◆ Directions
All of the data below should be copied exactly as it stands.

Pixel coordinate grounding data
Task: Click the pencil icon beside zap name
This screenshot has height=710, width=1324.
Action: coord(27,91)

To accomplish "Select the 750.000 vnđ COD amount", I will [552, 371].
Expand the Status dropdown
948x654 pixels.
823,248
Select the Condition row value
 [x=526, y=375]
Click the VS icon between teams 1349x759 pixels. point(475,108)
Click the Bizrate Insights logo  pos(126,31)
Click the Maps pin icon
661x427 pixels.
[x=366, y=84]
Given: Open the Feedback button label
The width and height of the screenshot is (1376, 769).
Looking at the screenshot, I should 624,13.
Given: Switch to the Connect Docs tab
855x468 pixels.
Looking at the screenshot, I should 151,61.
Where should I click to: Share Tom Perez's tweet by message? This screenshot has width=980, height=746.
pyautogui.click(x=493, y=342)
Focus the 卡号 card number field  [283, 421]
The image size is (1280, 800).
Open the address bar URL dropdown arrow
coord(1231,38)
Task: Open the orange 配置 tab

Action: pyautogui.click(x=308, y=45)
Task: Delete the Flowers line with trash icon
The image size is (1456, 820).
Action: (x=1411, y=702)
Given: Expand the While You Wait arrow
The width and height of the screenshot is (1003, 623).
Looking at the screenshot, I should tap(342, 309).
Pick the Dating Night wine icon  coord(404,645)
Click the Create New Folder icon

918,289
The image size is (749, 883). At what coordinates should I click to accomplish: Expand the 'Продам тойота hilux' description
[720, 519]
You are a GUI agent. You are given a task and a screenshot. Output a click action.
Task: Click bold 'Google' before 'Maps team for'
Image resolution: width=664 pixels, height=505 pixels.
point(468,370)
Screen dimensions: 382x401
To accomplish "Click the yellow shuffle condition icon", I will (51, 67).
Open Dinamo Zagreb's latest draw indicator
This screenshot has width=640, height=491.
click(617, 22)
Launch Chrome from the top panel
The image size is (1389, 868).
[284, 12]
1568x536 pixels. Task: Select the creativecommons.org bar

◆ Solution below
Task: Click the pencil icon beside zap name
This screenshot has height=710, width=1324.
Action: coord(27,91)

To accomplish "Select the 750.000 vnđ COD amount", I will [552, 371].
Expand the Status dropdown
948x654 pixels.
823,248
Select the Condition row value
 [x=526, y=375]
Click the VS icon between teams 1349x759 pixels. point(475,108)
Click the Bizrate Insights logo  pos(126,31)
Click the Maps pin icon
661x427 pixels.
[x=366, y=84]
Given: Open the Feedback button label
The width and height of the screenshot is (1376, 769).
Looking at the screenshot, I should 624,13.
Given: Switch to the Connect Docs tab
855x468 pixels.
Looking at the screenshot, I should 151,61.
Where should I click to: Share Tom Perez's tweet by message? This screenshot has width=980, height=746.
pyautogui.click(x=493, y=342)
Focus the 卡号 card number field  [283, 421]
The image size is (1280, 800).
Open the address bar URL dropdown arrow
coord(1231,38)
Task: Open the orange 配置 tab

Action: pyautogui.click(x=308, y=45)
Task: Delete the Flowers line with trash icon
The image size is (1456, 820).
Action: (x=1411, y=702)
Given: Expand the While You Wait arrow
The width and height of the screenshot is (1003, 623).
Looking at the screenshot, I should tap(342, 309).
Pick the Dating Night wine icon  coord(404,645)
Click the Create New Folder icon

918,289
The image size is (749, 883). At what coordinates should I click to accomplish: Expand the 'Продам тойота hilux' description
[720, 519]
You are a GUI agent. You are given a task and a screenshot. Output a click action.
Task: Click bold 'Google' before 'Maps team for'
Image resolution: width=664 pixels, height=505 pixels.
point(468,370)
Screen dimensions: 382x401
To accomplish "Click the yellow shuffle condition icon", I will (51, 67).
Open Dinamo Zagreb's latest draw indicator
This screenshot has width=640, height=491.
click(617, 22)
Launch Chrome from the top panel
The image size is (1389, 868).
[284, 12]
1568x536 pixels. Task: Select the creativecommons.org bar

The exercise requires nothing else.